The Employee Retirement Income Act of 1974 (ERISA) is a federal statute that dictates how employee benefit plans provided by private employers are administered. ERISA rules do not ordinarily allow pension assets to be assigned or alienated; however, one major exception applies when a pension plan participant becomes separated and divorced. In such a case, pension assets may be subject to a property division under a court order or court approval of a settlement agreement.


In relation to a proceeding in which a state's domestic relations law applies, such as a divorce, separation or child support, a court may issue a judgment, decree or order dividing the property of the parties or ordering alimony payments. Alternatively, the court may issue an order approving a settlement agreement reached by the parties as to how their property is to be divided. Pension benefits may be included within that property even though the spouse or child who is to share in (or take all of) those benefits is not a participant or beneficiary of the pension plan. For the purposes of ERISA, such a judgment, decree, or order is referred to as a "domestic relations order," and the non-participant spouse or child is referred to as an "alternate payee."
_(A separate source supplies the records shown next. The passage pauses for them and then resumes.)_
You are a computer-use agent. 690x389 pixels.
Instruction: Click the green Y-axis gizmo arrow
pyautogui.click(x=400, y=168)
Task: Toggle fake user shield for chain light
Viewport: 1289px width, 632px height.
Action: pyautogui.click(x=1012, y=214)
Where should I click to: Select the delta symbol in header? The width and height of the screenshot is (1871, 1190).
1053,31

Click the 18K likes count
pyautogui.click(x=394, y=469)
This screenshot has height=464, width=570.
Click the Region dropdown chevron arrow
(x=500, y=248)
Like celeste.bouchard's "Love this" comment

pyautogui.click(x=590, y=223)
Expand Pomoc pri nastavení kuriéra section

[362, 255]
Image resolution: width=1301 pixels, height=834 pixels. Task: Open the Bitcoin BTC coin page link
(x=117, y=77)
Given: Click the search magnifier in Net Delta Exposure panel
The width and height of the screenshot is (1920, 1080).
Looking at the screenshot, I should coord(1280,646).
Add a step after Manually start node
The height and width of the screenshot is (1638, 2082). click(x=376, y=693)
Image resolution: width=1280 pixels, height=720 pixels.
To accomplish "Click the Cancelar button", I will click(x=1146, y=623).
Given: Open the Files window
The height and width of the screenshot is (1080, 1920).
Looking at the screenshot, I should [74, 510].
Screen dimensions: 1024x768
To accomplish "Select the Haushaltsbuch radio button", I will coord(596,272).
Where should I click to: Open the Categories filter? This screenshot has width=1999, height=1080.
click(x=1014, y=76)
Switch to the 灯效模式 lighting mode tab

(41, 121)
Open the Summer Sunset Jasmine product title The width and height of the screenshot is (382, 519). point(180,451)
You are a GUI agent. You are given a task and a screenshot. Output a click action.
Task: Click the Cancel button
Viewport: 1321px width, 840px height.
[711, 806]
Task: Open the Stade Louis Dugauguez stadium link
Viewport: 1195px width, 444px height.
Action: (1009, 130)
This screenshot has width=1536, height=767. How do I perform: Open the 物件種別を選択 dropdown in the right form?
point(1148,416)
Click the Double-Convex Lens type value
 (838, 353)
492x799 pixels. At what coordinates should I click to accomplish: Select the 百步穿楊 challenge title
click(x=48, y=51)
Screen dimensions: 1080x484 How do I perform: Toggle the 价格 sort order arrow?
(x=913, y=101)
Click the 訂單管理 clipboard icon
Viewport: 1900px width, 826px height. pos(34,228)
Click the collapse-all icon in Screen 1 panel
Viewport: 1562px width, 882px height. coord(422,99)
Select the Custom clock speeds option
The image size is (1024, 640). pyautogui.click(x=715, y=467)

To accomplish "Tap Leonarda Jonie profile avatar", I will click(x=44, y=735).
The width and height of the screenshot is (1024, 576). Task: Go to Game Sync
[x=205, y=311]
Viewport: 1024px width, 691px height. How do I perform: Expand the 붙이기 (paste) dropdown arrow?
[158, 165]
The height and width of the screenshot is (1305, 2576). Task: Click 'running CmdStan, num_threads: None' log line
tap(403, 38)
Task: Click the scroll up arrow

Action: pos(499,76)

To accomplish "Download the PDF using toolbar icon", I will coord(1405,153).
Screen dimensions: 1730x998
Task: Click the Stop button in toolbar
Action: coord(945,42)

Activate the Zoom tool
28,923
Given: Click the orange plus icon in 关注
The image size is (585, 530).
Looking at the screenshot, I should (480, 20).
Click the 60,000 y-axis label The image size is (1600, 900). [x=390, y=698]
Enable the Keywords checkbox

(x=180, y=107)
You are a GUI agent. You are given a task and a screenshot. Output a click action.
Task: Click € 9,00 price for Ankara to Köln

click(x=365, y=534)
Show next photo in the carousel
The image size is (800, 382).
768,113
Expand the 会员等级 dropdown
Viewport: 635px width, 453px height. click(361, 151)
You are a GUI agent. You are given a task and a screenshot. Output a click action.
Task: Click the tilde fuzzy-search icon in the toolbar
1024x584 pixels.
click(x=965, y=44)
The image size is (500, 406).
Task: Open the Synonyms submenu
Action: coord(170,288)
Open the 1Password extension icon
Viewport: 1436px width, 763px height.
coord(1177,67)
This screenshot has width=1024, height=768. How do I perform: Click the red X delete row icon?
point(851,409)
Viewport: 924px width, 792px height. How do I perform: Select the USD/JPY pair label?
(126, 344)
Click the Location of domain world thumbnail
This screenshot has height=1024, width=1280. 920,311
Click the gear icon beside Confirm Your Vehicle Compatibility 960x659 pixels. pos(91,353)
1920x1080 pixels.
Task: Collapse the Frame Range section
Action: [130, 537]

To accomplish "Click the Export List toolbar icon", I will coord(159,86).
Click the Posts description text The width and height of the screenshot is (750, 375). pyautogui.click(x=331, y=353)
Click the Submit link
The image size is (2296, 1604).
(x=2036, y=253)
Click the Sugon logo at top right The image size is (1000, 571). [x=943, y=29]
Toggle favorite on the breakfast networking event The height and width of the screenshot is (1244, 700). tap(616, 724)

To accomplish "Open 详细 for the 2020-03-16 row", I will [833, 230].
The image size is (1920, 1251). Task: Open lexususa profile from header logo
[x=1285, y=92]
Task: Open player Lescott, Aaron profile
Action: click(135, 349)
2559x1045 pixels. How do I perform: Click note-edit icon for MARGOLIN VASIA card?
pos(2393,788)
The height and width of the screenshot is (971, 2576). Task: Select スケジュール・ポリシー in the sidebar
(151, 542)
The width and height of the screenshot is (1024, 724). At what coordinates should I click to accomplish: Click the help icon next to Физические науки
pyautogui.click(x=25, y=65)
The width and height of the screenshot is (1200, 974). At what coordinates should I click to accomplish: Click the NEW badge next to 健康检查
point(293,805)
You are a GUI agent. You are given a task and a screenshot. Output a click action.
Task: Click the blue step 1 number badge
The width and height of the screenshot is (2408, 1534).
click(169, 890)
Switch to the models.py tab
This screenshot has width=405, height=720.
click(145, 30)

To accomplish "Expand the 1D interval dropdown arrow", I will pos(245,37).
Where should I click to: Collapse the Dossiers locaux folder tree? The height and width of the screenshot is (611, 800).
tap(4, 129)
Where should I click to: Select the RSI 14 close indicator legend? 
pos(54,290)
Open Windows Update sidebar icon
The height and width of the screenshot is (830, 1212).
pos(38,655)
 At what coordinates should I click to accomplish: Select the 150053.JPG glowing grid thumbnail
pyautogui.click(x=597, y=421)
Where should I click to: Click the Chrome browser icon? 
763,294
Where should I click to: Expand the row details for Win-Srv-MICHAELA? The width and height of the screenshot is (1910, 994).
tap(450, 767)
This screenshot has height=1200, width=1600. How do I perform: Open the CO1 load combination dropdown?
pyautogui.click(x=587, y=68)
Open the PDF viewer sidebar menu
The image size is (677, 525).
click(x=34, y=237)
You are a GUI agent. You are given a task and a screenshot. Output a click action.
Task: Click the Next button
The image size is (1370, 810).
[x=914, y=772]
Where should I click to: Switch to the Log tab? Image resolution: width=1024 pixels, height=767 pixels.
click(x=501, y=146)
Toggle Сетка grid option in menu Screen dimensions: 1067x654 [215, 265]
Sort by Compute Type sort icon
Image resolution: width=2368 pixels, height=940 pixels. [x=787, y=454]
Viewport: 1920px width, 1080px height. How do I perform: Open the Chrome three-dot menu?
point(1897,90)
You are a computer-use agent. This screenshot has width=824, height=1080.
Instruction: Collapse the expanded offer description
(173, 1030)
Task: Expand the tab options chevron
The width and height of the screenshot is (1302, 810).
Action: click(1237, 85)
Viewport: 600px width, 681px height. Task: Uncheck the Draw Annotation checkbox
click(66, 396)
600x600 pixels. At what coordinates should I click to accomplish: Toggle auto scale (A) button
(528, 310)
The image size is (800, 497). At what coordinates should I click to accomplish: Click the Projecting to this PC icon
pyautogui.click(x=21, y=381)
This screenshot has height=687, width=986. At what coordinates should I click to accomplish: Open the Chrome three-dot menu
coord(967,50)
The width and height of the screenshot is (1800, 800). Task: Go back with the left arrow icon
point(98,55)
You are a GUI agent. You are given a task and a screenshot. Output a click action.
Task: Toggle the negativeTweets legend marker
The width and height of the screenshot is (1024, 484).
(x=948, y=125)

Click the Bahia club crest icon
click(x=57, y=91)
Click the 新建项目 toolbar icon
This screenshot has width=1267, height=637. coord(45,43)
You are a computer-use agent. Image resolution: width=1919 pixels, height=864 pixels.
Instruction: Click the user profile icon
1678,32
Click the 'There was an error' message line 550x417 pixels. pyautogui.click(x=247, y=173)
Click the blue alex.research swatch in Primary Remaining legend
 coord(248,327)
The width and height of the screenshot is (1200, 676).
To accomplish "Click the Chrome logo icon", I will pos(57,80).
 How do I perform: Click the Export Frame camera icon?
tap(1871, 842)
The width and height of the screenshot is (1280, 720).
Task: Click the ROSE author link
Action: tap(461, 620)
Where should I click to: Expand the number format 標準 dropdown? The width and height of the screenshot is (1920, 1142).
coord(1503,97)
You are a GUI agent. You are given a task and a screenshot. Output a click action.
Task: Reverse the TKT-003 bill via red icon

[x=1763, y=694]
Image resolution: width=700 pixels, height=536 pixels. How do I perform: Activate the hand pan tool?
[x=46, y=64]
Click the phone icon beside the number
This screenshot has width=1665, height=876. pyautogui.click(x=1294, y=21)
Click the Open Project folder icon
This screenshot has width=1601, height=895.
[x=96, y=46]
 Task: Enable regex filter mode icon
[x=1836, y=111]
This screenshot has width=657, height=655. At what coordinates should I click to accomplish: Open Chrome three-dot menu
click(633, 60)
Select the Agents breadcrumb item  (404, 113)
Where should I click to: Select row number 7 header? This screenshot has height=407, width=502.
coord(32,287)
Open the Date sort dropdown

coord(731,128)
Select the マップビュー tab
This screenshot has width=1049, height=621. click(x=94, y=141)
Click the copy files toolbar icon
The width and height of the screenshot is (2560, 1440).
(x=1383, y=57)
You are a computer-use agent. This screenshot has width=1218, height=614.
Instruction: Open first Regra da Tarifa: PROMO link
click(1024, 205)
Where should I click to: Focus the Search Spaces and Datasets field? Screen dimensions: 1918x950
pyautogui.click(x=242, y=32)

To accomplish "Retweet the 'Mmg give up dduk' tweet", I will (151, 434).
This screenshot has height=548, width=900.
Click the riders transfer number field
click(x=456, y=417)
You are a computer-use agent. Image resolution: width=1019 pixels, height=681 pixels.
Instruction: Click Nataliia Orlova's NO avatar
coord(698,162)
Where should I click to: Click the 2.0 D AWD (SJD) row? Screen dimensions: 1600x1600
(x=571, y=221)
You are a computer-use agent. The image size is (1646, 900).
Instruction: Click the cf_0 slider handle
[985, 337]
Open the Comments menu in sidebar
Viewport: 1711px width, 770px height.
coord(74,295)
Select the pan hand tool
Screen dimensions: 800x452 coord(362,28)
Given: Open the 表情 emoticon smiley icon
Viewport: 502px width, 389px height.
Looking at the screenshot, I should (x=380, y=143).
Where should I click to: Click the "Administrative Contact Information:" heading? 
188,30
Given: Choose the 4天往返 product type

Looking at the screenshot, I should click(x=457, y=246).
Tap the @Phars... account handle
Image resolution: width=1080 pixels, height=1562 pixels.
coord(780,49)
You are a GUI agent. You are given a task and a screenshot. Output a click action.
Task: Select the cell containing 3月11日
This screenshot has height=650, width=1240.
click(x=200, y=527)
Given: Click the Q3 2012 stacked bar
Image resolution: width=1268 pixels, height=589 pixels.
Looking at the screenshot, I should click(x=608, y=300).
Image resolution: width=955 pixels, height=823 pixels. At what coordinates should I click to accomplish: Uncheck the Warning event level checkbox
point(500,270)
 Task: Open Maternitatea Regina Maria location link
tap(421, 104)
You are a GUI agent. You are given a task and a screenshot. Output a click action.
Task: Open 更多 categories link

A plan administrator is not required to comply with a domestic relations order unless it is determined that the order is "qualified." In order to be qualified, a domestic relations order must contain the name and last known mailing address of the participant and of the alternate payees. The order must also supply the name of the plan to which it applies, the dollar amount to be paid to the alternate payee or the method by which the amount is do be determined, and the number of payments the alternate payee is to receive or the time period to which the order applies.

A qualified domestic relations order may not require payment of any benefit that would not ordinarily be available under the plan, nor must the order require increased benefit payments. If benefits are required to be paid to another alternate payee under a previous qualified domestic relations order, the same benefits may not be ordered paid to another alternate payee. Finally, a qualified domestic relations order may not specify that the benefit is to be paid in the form of a qualified joint and survivor annuity for the lives of the alternate payee and his or her later spouse.

Plan administrators are required to establish written procedures for determining whether a domestic relations order is qualified. When plan administrators receive a qualified domestic relations order from a state court or agency, they are required to notify plan participants and alternate payees and provide them with a copy of those procedures. The procedures are also required to allow an alternate payee to designate a representative to receive notice of the receipt of the domestic relations order and a copy of the procedures.

If the alternate payee is a child or otherwise legally incompetent, a guardian, agent, or trustee may be designated to receive the benefit payments.